Hi, all. Bari here.
One year ago, we launched Douglas Murray’s column Things Worth Remembering, about the great poems he has committed to memory.
The idea behind the column was simple: we focus a lot in these pages on what’s broken. Part of the job—arguably the job—of good journalism is to expose that brokenness so that it can be fixed.
But there are also things in this world that work beautifully, still. Things worth saving, elevating, treasuring, and remembering.
I have always loved Douglas’s mind and I knew he would find enthusiastic readers. But this was old poetry—not exactly a subject for mass appeal. So I managed my expectations.
How wrong I was. Your response to his column was absolutely overwhelming.
A few notes from the scores we received:
Bruce Miller wrote: “Thank you, Douglas, for making a Sunday morning a bit sweeter, more beautiful, and evoking the memories, loves, losses, and possibilities of a lifetime.”

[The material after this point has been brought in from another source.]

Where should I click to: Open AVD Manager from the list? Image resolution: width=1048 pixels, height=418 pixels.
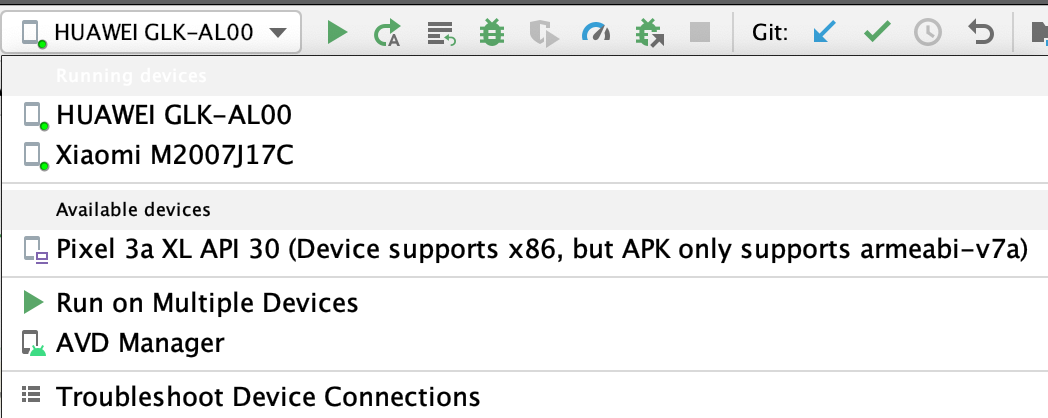[140, 344]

JT told us: “When we memorize great literature, as Douglas suggests, we afford ourselves the opportunity to grow with it, to have different meanings and understandings unlocked over time. With any luck, such growth helps us avoid having life become a mere walking shadow.”
Meanwhile, Margaret simply said: “Douglas is my church!”
Amen.
Over the past year, Douglas has shared with us some of the greatest poems (or stanzas of poems) ever written—from Emily Dickinson’s “Because I could not stop for death” to John Donne’s “The Anniversary” to Siegfried Sassoon’s “Everyone Sang” to Paul Celan’s “Death Fugue” to T.S. Eliot’s “The Journey of the Magi” to Ted Hughes’ translation of Euripides’ “Alcestis,” and on and on.
But my favorite of all of Douglas’s essays was his very first.
Things Worth Remembering opened, you may recall, with Douglas’s piece on the great Soviet writer Boris Pasternak and his translation of Shakespeare’s Sonnet 30.
In 1937, at the height of Joseph Stalin’s purges, Pasternak, like the other leading lights of the Soviet literary world, was at the annual writers’ congress in Moscow. Pasternak knew that he had to say something about the purges taking place all around him, but he also couldn’t say anything: Lavrentiy Beria, Stalin’s secret police chief, was literally standing right there, by the stage.
So, Pasternak took to the stage and declared simply the single word “Thirty.” The crowd started to recite, along with Pasternak, his translation of Shakespeare’s Sonnet 30—in which Shakespeare recalls an earlier stage of his life. Happier times. It was a subtle, but very powerful, reminder to everyone in the room that things had once been better—and that things could be better once again. It was a protest in the form of a poem.
Here’s how Douglas explained it:
Among much else the message is that what you have up here, in your head, the bastards cannot take. They can rob you, arrest you, disappear you, perhaps even kill you. Perhaps they can kill almost everyone, or at least make a very good try. But they cannot take a memory once it is embedded like this. They cannot take the Russian language, or the English language. They cannot take Shakespeare, just as they cannot take Pasternak. They may be able to take many writers—and they did. But they cannot take us all. So long as we carry what we have up here—so long as we furnish our heads with the important things—nothing important can truly die.
In other words, this project is not, in the end, about brain-building or some old-fashioned commitment to long-dead bards. It is about freedom. When you memorize the thoughts and philosophical insights of the greatest artists who ever lived, those things live on.
A year since Douglas wrote those words, that freedom is under grave threat, including to Douglas personally. But in every way, he has lived up to Pasternak’s example.
All of this is why we are thrilled to announce Things Worth Remembering: Year Two. This year not poetry, but great oratory of the ages.
We may not have a Churchill on the scene. But that doesn’t mean we can’t read him.
We’ll be back next week with that. If you haven’t subscribed, today is the day.
And last but not least: here’s Douglas’s final poetry column, in which he once again returns to Shakespeare. To listen to him read Prospero’s farewell address in The Tempest, scroll to the end of this piece. —BW
I started with Shakespeare—or, at least, Boris Pasternak’s translation of him—and so, perhaps, it is inevitable that I should finish with him.
One of the things about the Soviet poet translating the great English poet that I found so powerful was the conversation that seemed to be taking place—across place and time.
I first encountered this conversation when I was a schoolboy. It happened one afternoon, when one of my teachers said something in passing about one of the relatively obscure poets of the 1890s, Lionel Johnson.
“Did you know that Ezra Pound was a great admirer of Lionel Johnson?” he said. “I just learned that the other day.”
Then, he paused and said, “There’s so much to know.”